*Prompt:*
Retype exactly the lines that run from the start of the data to the line holding "Select the Build", including both, and only those.

*Record excerpts:*
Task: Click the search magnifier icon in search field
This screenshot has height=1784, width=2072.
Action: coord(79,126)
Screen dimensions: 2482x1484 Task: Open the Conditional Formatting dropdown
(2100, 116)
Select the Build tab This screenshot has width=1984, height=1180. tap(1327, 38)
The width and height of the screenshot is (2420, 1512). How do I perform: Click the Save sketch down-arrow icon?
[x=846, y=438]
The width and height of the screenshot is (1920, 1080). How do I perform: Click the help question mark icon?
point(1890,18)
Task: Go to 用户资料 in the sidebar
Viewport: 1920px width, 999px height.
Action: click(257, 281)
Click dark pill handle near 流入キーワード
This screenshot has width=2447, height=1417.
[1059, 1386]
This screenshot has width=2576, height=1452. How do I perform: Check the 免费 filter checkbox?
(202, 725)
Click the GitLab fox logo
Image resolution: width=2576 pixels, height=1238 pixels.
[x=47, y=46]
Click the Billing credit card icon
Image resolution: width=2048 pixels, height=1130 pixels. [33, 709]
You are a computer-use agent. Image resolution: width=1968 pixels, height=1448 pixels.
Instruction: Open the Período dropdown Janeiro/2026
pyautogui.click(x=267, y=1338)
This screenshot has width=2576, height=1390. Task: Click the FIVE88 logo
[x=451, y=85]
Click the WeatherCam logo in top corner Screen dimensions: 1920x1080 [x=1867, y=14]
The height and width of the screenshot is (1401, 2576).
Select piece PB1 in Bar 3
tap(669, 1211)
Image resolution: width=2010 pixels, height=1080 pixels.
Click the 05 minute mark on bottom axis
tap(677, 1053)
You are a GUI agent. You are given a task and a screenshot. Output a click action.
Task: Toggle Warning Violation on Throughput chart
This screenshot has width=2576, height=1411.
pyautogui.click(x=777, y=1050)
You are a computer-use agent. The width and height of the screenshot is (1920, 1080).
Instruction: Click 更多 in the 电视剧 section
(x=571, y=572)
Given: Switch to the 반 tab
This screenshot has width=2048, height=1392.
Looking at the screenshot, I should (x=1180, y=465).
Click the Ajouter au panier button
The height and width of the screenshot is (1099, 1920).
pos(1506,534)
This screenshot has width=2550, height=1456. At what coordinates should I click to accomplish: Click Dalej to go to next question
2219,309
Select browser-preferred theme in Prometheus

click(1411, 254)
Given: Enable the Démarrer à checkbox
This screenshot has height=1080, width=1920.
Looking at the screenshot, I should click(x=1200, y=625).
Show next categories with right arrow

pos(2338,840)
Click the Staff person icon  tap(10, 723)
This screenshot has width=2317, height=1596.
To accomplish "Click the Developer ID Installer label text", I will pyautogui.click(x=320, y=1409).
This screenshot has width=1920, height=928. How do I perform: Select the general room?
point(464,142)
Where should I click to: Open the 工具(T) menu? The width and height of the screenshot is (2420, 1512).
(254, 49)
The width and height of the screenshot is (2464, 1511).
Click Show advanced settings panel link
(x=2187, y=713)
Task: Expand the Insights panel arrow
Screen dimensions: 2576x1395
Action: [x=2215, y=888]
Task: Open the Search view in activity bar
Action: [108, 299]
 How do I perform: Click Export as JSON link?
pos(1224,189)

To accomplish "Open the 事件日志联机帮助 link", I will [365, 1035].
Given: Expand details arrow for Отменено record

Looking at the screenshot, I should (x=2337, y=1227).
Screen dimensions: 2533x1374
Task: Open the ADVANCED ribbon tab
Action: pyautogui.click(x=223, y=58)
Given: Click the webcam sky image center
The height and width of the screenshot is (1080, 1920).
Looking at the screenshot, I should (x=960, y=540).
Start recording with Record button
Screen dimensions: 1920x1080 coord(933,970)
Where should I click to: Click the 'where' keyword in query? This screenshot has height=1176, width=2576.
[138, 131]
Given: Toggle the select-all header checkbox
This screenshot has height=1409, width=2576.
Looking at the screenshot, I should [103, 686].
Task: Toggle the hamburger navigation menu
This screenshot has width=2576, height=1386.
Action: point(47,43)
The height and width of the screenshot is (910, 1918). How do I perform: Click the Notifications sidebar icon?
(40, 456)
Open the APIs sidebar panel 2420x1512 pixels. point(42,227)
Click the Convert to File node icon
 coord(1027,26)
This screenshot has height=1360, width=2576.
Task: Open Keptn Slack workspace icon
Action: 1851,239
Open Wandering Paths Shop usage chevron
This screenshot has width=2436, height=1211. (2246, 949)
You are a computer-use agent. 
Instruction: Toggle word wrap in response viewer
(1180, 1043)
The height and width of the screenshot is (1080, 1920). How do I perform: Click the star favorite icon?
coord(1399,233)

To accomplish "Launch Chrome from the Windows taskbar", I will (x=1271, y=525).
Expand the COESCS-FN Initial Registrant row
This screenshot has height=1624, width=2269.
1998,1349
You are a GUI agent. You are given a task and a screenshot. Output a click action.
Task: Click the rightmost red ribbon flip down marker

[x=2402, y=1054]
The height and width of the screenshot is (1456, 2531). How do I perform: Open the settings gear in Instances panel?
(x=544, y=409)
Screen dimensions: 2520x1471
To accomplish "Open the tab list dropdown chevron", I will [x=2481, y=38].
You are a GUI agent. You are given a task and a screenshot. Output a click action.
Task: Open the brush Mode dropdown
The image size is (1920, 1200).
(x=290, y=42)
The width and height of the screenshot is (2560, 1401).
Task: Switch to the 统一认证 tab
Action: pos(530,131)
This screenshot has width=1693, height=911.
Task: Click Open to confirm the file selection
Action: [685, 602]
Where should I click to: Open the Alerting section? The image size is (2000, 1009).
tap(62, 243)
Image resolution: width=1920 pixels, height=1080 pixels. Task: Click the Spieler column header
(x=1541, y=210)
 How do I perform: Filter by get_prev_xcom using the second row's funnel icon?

*Response box:*
Task: Click the search magnifier icon in search field
This screenshot has height=1784, width=2072.
Action: coord(79,126)
Screen dimensions: 2482x1484 Task: Open the Conditional Formatting dropdown
(2100, 116)
Select the Build tab This screenshot has width=1984, height=1180. tap(1327, 38)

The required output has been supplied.